[EXCERPTED DATA]
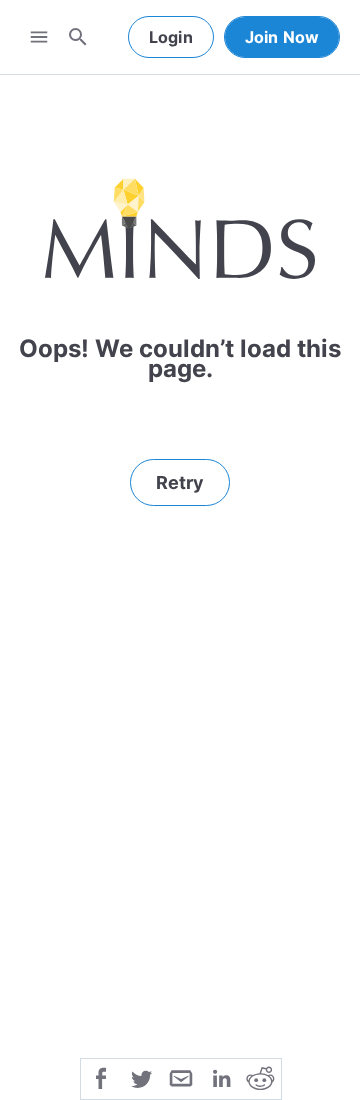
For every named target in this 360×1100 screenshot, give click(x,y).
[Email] (181, 1077)
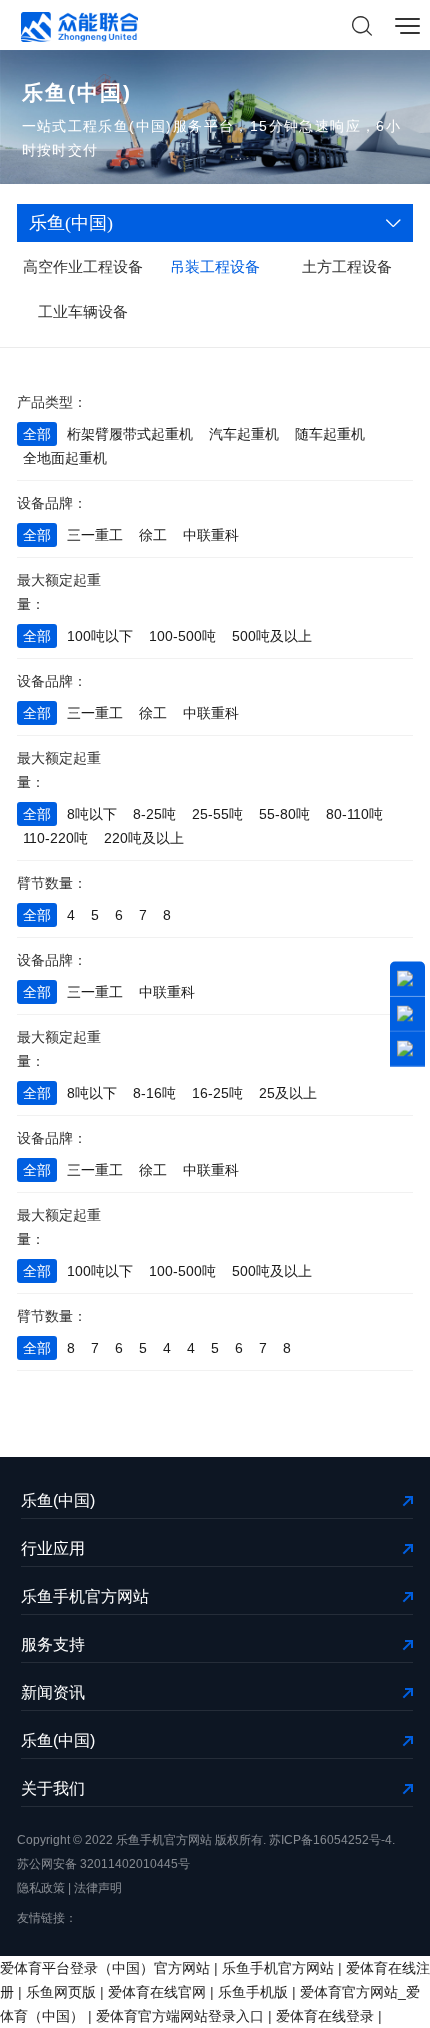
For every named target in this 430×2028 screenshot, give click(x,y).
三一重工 (95, 535)
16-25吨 (217, 1093)
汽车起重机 (244, 434)
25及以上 (288, 1093)
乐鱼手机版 (253, 1992)
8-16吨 (154, 1093)
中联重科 (211, 535)
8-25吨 (154, 814)
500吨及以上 (272, 636)
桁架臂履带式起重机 (130, 434)
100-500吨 (182, 636)
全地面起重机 (65, 458)
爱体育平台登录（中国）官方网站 (105, 1968)
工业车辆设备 (83, 311)
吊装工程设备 (215, 266)
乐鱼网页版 (61, 1992)
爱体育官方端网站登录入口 (180, 2016)
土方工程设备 (347, 266)
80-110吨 (354, 814)
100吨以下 (100, 636)
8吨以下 (92, 814)
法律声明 (98, 1888)
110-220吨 (55, 838)
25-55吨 (217, 814)
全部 (37, 434)
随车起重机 (330, 434)
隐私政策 (41, 1888)
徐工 (153, 535)
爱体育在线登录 (325, 2016)
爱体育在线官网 (157, 1992)
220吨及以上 (144, 838)
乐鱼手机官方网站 (278, 1968)
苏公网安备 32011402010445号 (103, 1864)
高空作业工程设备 (83, 266)
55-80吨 (284, 814)
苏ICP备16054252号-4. (332, 1840)
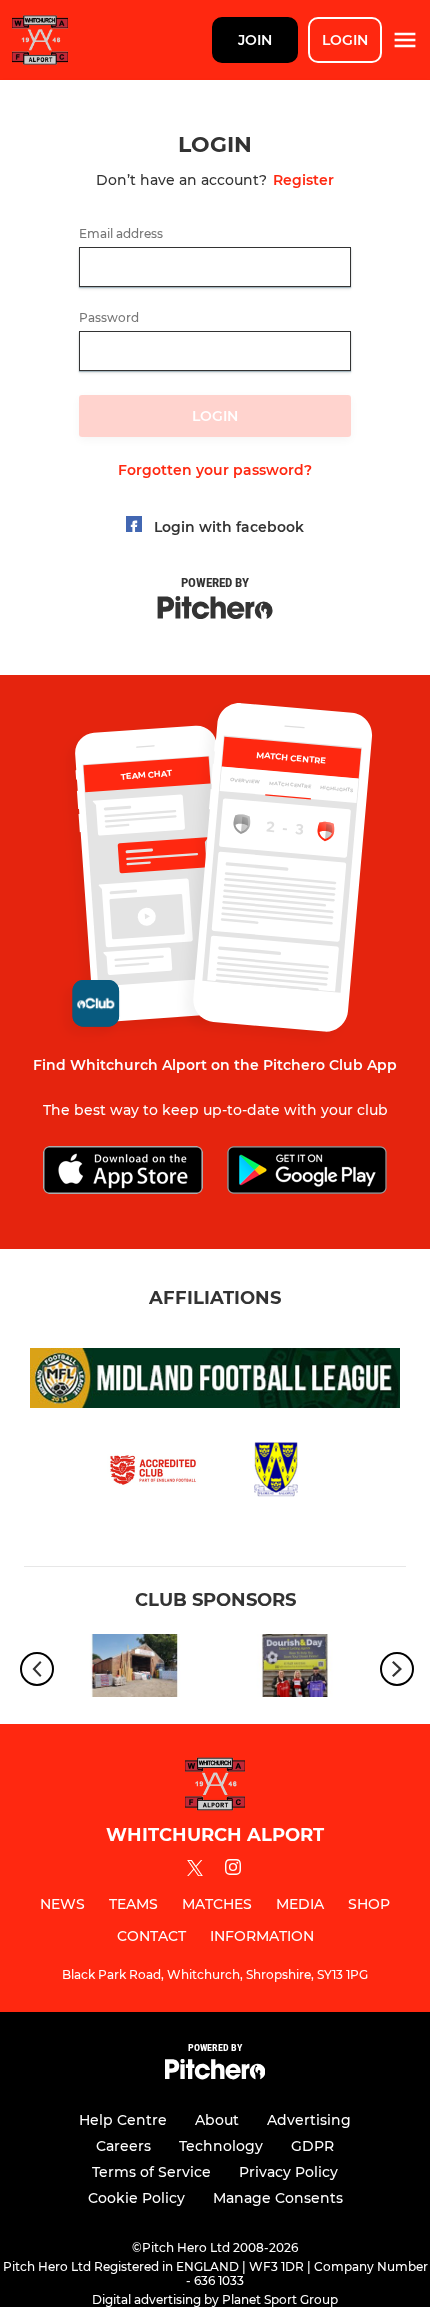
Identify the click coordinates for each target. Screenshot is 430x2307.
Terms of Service (151, 2172)
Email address (121, 234)
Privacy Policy (288, 2172)
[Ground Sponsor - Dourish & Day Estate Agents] (295, 1669)
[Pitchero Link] (215, 2074)
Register (303, 180)
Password (109, 318)
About (217, 2120)
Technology (221, 2146)
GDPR (312, 2146)
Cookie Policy (136, 2198)
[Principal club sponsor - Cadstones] (135, 1669)
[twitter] (195, 1871)
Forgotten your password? (215, 470)
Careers (123, 2146)
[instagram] (233, 1870)
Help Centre (123, 2120)
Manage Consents (278, 2198)
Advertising (309, 2120)
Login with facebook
[/EXCERPTED DATA]
• WHAT YOU SHOULD DO
Nothing but the lines from the first line of the records above to the line with "乐鱼手机官方网站 (278, 1968)", inclusive, should be transcribed exactly, and the pictures must be left out.

• PROBLEM SOLUTION
For every named target in this 360×1100 screenshot, give click(x,y).
[Email] (181, 1077)
For every named target in this 430×2028 screenshot, give click(x,y).
三一重工 (95, 535)
16-25吨 (217, 1093)
汽车起重机 (244, 434)
25及以上 (288, 1093)
乐鱼手机版 (253, 1992)
8-16吨 (154, 1093)
中联重科 (211, 535)
8-25吨 (154, 814)
500吨及以上 (272, 636)
桁架臂履带式起重机 (130, 434)
100-500吨 (182, 636)
全地面起重机 (65, 458)
爱体育平台登录（中国）官方网站 (105, 1968)
工业车辆设备 (83, 311)
吊装工程设备 (215, 266)
乐鱼网页版 (61, 1992)
爱体育官方端网站登录入口 (180, 2016)
土方工程设备 (347, 266)
80-110吨 (354, 814)
100吨以下 (100, 636)
8吨以下 (92, 814)
法律声明 (98, 1888)
110-220吨 (55, 838)
25-55吨 (217, 814)
全部 (37, 434)
随车起重机 (330, 434)
隐私政策 (41, 1888)
徐工 (153, 535)
爱体育在线登录 (325, 2016)
爱体育在线官网 (157, 1992)
220吨及以上 (144, 838)
乐鱼手机官方网站 (278, 1968)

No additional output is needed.